(Saved data entries)

※

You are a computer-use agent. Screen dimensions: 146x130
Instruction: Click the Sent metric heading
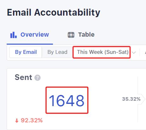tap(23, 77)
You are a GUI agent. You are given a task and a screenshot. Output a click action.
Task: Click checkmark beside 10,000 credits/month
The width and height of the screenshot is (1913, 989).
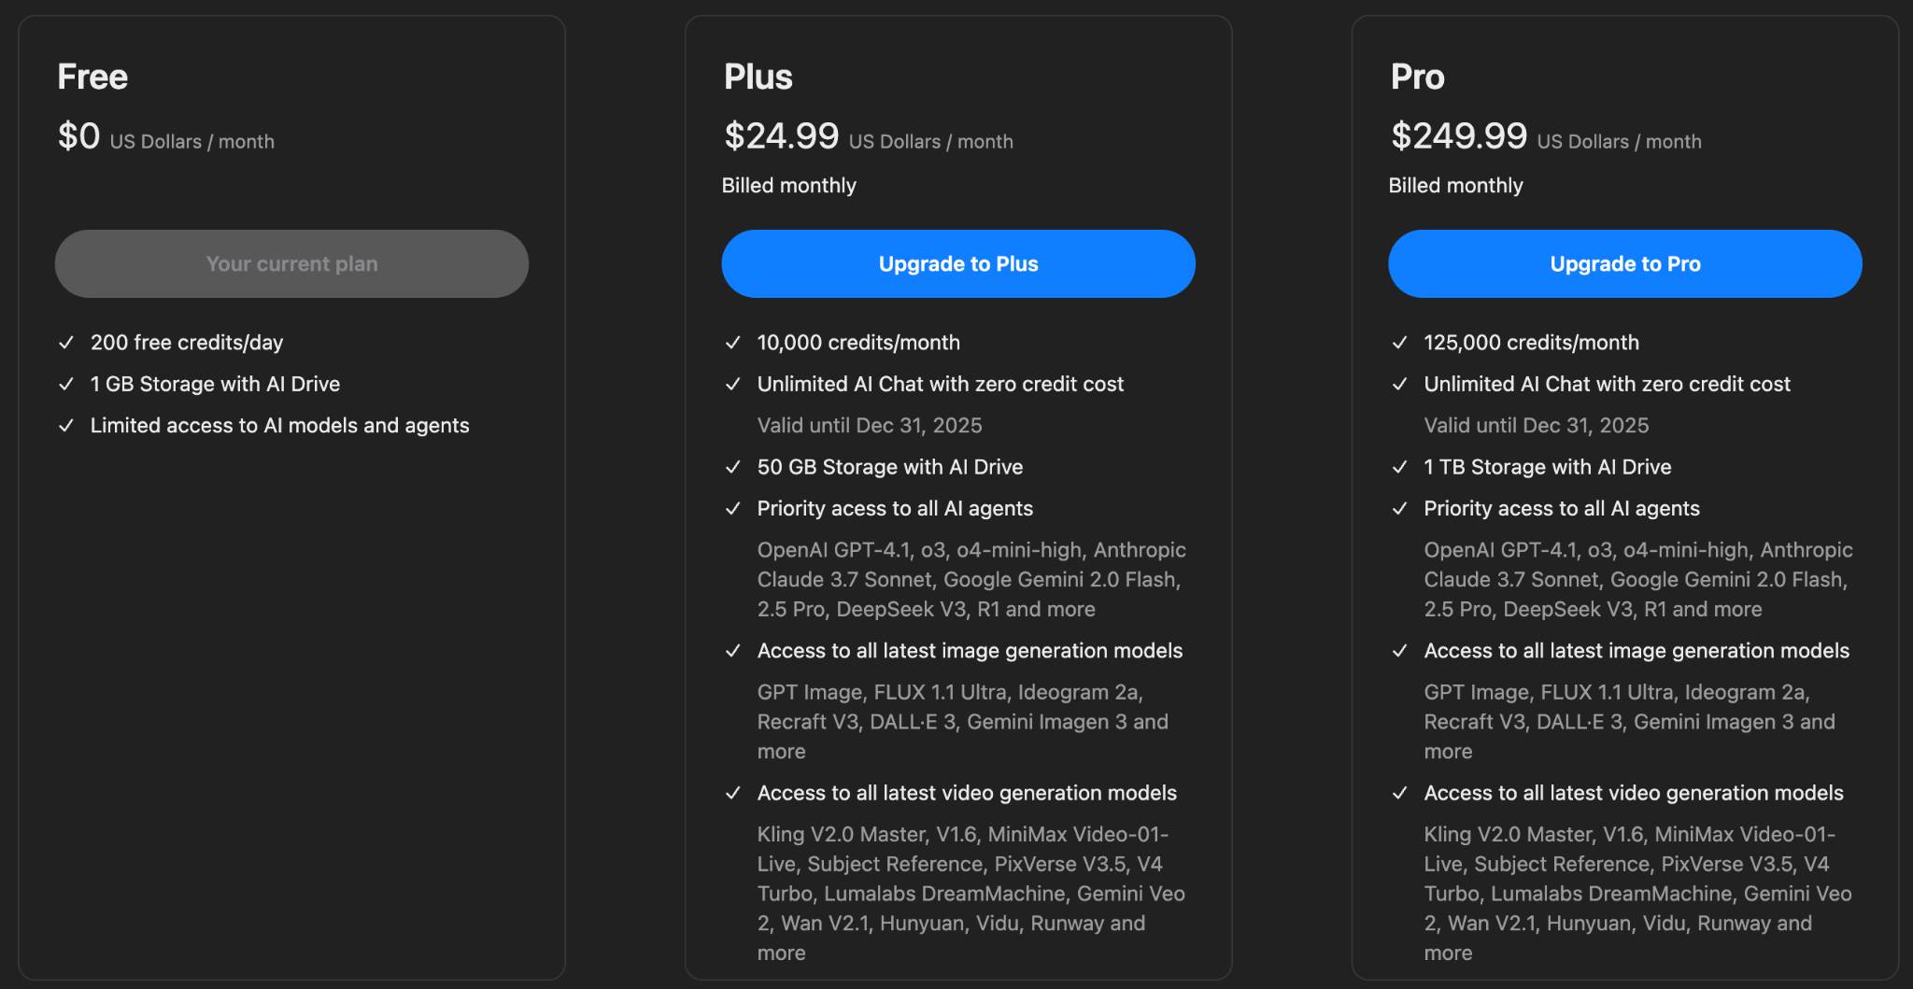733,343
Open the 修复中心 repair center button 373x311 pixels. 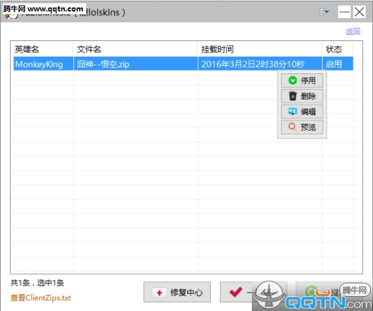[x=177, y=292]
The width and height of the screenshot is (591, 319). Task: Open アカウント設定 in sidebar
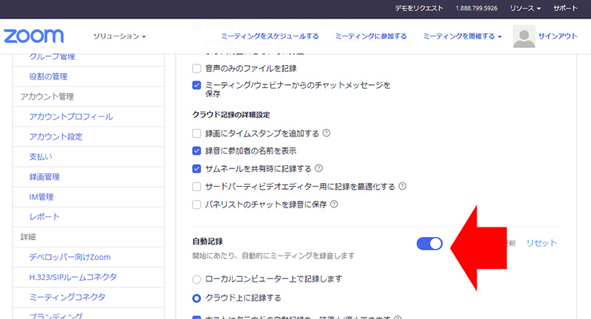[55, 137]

※

=== YOUR TASK ===
Set down exactly, and only, the lines from the one holding "The width and height of the screenshot is (591, 319)." to the end of the records above, leaving every picture out.

=== OUTPUT OF THE EXERCISE ===
The width and height of the screenshot is (591, 319). Task: Open アカウント設定 in sidebar
[55, 137]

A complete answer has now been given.